Notwithstanding, some non-profit organisations (NGOs) such as Undi Johor and the Kuala Lumpur and Selangor Chinese Assembly Hall (KLSCAH) Youth assisted voters living outside of Johor to fulfil their democratic duty and vote in the Johor state election.

However, the outreach efforts were limited – either some Johoreans (including those staying in the city centre of Johor Bahru) were not aware of their eligibility to vote or had no clue about the voting process.

In addition, many young Johoreans do not have a clear and distinct idea of the ideologies of the various parties, what concrete or fleshed-out policies they will bring to the table and what initiatives they intend to implement to help young Johoreans overcome their economic woes.

Moreover, some young Johoreans working or studying in other states or countries either chose not to go home casting their votes during polling day or not arrange postal voting before the deadline on Feb 18.

Rising COVID-19 cases during recent weeks and financial barriers to travel back to their respective hometown constituencies are among the factors deterring them from voting.

As a result, only 7,824 Malaysians overseas have registered as postal voters for this Johor state election.
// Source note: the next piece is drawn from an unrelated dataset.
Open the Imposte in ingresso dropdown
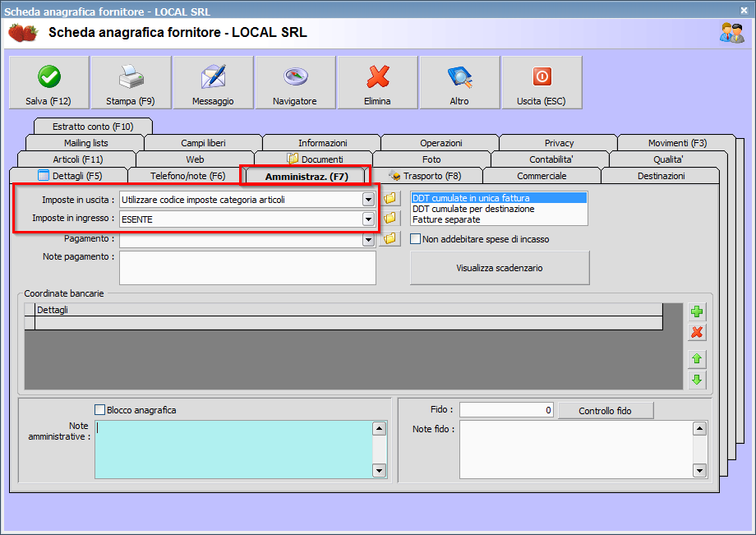The height and width of the screenshot is (535, 756). 368,219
Some state constituencies nearby Singapore like Puteri Wangsa, Johor Jaya and Kota Iskandar (see Table 3) recorded the lowest voter turnout at 46.94 per cent, 51.58 per cent and 48.72 per cent, respectively.

Therefore, to increase the awareness of the importance of voting among eligible young voters under 30 nationwide, the EC could take the lead to educate urban and rural Malaysian youths on why votes matter by conducting roadshows, seminars and workshops.
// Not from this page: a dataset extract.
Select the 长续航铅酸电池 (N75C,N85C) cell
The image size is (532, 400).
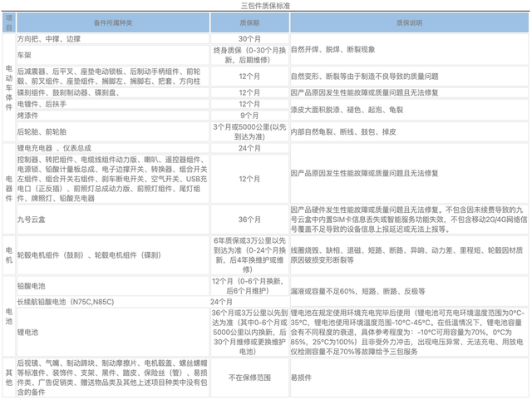coord(113,302)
Although Undi 18 – as a Malaysian youth movement – advocated for the amendment of Article 119(1) of the Federal Constitution to reduce the minimum voting age in Malaysia from 21 to 18 years old, many of the youths residing outside of Klang Valley were oblivious to the current political climate in the country.

They are unaware of how their votes could influence policymaking and the impact on the next generations to come.

In a nutshell, the government, political parties and civil societies have to think of creative ways to encourage, educate and mobilise more young voters under 30 to come out and vote in the subsequent elections, especially in relation to the soon-to-be-held 15th general election (GE15).

Continuous efforts in spurring the young to be involved in the democratic process would motivate them to vote for a better future for Malaysia.

Amanda Yeo is a research analyst at EMIR Research, an independent think tank focused on strategic policy recommendations based on rigorous research.